April 28, 2020
As part of our concerted efforts to support and encourage the next generation of Australians in study, careers and volunteering in international agricultural research, the Crawford Fund State Committees proudly support our Student Awards.
These awards allow university students from around Australia to include an international component to their studies, to travel to their host countries to research and explore their chosen topic areas and gain international agricultural research experience and expertise.
We now proudly present to you reports from our 2019 cohort as they complete their travels and research. A sample of reports from each State include Jori Bremer from the University of New England; Nadeem Akmal from the University of Canberra; Daniel Waterhouse from Murdoch University; Cassandra Davitt from the University of Melbourne; Bianca Das from the University of Queensland; and, most recently Oliver Gales from the University of Tasmania.
In this report, Rebekah Ash from the University of Queensland explains her trip to Lao PDR to work on a project focused on developing cassava production and marketing systems to enhance smallholder livelihoods which involves the Centre for International Tropical Agriculture (CIAT) and is supported by the Australian Centre for International Agricultural Research (ACIAR).
Bek’s involvement was more specifically in the evaluation of cassava germplasm for resistance to witch’s broom disease (CWBD) but we were pleased to read in her report on the visit that her experiences and learnings extended far beyond these boundaries.
Bek noted, “I learnt that the way we measure success is not transparent across all situations, but rather, it is determined by our circumstances. This is something I will take away with me not just in the agriculture sector but many walks of life.”
“For me this was an important project to be involved in and exposed to as cassava is one of the world’s most important staple foods, sustaining approximately one fifth of the global population and disease is one of the largest factors currently affecting its production.”
Bek’s first week at CIAT involved working alongside Dr Roosevelt Escobar, a colleague from CIAT headquarters in Columbia to build a growing tunnel and greenhouse to assist in rapid multiplication of disease-free cassava at the field station, Na Pok.
She assisted Dr Wilmer Cuellar, a virologist also from CIAT headquarters, in trialling a grafting method (chip bud grafting) to transfer the phytoplasma from CWBD from an infected scion/bud to a clean rootstock. Then, they conducted a polymerase chain reaction (PCR) diagnostic on cassava mosaic disease (CMD) with clean and infected samples of cassava using the newly developed dipstick technology. As part of this process they showed a Lao colleague the PCR process and dipstick technology.
“One of the biggest takeaways for me was the importance of sharing skills with as many in-country scientists as possible and developing tailored processes and technologies that match resource and skill availability,” said Bek.
“Although Laos currently has no reported cases of CMD, it is important for researchers in the region to be able to test their samples using PCR methods rather than purely off visual symptoms.”
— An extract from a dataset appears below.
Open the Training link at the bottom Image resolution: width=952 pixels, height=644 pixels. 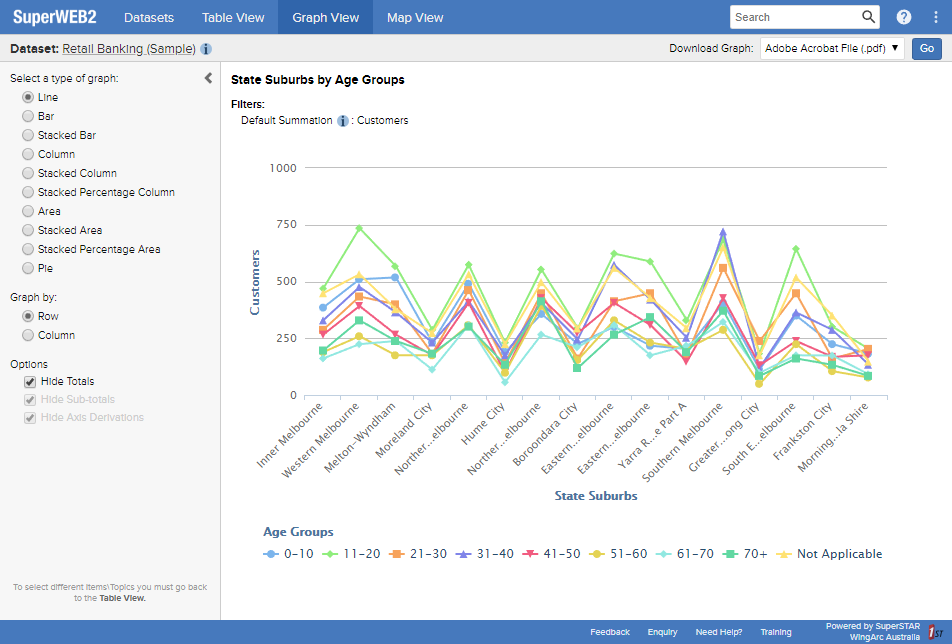[776, 631]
“At the beginning of my final week, I harvested a trial with Dr Imran Malik and Lao colleagues. We spent two days in the field taking a number of measurements before and after harvest that will later be analysed to present the results.”
Rebekah travelled to the southern province of Salavanh to attend a workshop on cassava value chains and enhancing productivity, quality and market share. In the workshop, she learnt more about the ‘big picture’ of cassava in Laos, particularly from CLEAN (creating linkages for expanded agricultural networks) who are running a large project to increase production by reducing post-harvest losses in horticulture and developing linkages to increase demand for clean horticulture in domestic, sub-regional and global markets.
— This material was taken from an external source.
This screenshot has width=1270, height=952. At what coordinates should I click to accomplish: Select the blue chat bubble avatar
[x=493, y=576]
“Travelling to the workshop we talked to a number of cassava buyers and processors about how they came to choose a particular buyer and assess premium prices for organic cassava. We also had the opportunity to show farmers images of CMD and ask whether they had seen any symptoms in their field,” she said.
“My experience in Laos was a steep learning curve. From the agronomy and molecular genetics of cassava, to visiting facilities and people across the whole supply chain and understanding the difference in approaches to moving forward in a project between Australia and Laos, it was an invaluable learning experience,” said Bek.
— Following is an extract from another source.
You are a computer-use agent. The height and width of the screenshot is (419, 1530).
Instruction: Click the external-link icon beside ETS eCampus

“My experience and skills working with cassava is transferable to my future work and research in Queensland. During my time in Laos and learning more about the wide range of uses for cassava, I have seen an opening for further research into varieties of cassava that may be suitable for growing as a sustainable feed source in livestock production in Australia,” said Bek.
“There are a number of people who contributed to my fantastic experience. I would like to thank Jono Newby from CIAT for helping organise my trip and creating endless learning opportunities for me during my month. Alongside Jono, his colleagues at CIAT all welcomed me into their research projects. This experience would also not have been possible without the help of Mark Dieters from UQ who connected me to CIAT and Jono Newby.”
“Finally, I would like to acknowledge the Crawford Fund and the QLD committee for the funding that made this project possible. It has been an invaluable experience and my gratitude extends beyond words,” concluded Bek.
Epilogue: Prior to COVID-19, Bek secured a placement in Indonesia for seven months studying and working. She credits the links she made in Laos during her Crawford Fund award experience for both the opportunity, and the instant connections and warm welcome she received on arrival in Indonesia.